So my question is, are there any good prong collars with a clip or some easier way to take it on and off?


----------



## DJEtzel

This is the quick release version of the herm sprenger collar...

[ame]http://www.amazon.com/Sprenger-Prong-Quick-Release-Collar/dp/B0042GIPLE/ref=sr_1_3?ie=UTF8&qid=1412967923&sr=8-3&keywords=herm+sprenger+prong+collar+quick+release[/ame]
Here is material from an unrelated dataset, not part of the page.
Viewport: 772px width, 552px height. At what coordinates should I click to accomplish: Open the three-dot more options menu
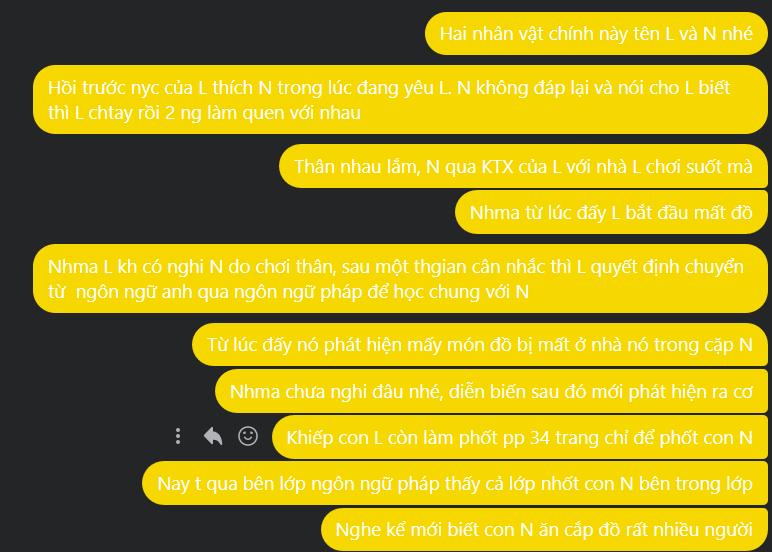pos(178,436)
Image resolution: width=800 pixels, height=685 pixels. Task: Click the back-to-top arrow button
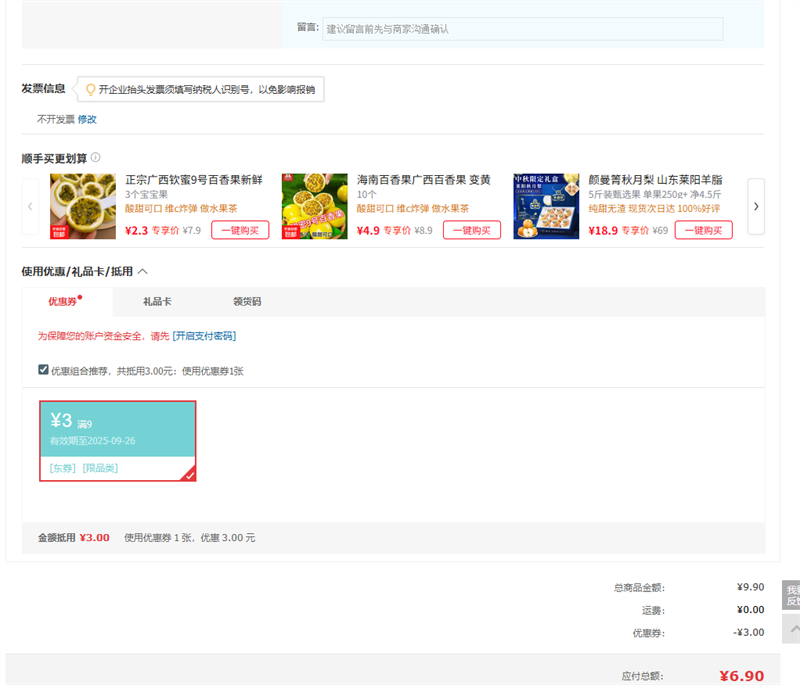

Super easy to use, easy to fail too if it pops against something while you're using it. I highly suggest a back up slip.


----------



## NancyJ

First question. Have you tried the regular Herm Sprenger with the flat metal plate. They are easier to me than the ones you get at Petsmart Etc. I am not fond of the snap QR and find it harder to use than the regular one 

If you are only giving a dead ring connection, I like this as it is not as easy to fail

Amazon.com : Herm Sprenger Stainless Steel Prong Buckle Collar medium 3.25 mm x 22" (50108) : Pet Pinch Collars : Pet Supplies


----------



## LoveEcho

The cheap, cheesy petco/petsmart brand prongs are impossible to unhook when you need them to, and then come unhooked when you don't want them to. The HS collars are great. I've never had one fail on me.


----------



## Msmaria

I'm in the same boat as you. I use the Hermes Springer quick release the original and also have the buckle quick release prong. I put it on and take it off using the quick release. Just make sure it's secure and use a leash that you can attach to a back up collar. My daughter loves the leather double ended leashes but i use the leather back up leash that attaches to both the prong and regular buckle collar. If using the double ended leash you really have to make sure your holding it correctly to make sure your not pulling the prong, too much work for me..lol. Up to now I've not had a problem with the prong releasing on its own and neither have any of my friends. But I've heard stories on the internet.


----------



## Galathiel

I have the herm sprenger quick release (in black). It doesn't give the same type of correction, but at least I can get it on and off! I've only had it release one time.


----------



## mspiker03

I originally got the Herm Sprenger quick release and ended up getting the regular one instead because the quick release kept releasing itself when I did not want it to (like during a correction). I now just use it for extra links.


----------



## Nigel

Someone here pointed out Secret power prongs a few years back. We ordered a couple and like them. Works similar to a martingale only you turn it inside out, slip it over your dogs head, then turn it right side out. With our coatie, the flipping gets a little difficult, but with our stock coat its easy. DW likes the fact that there is no risk of the collar coming apart like some prongs can.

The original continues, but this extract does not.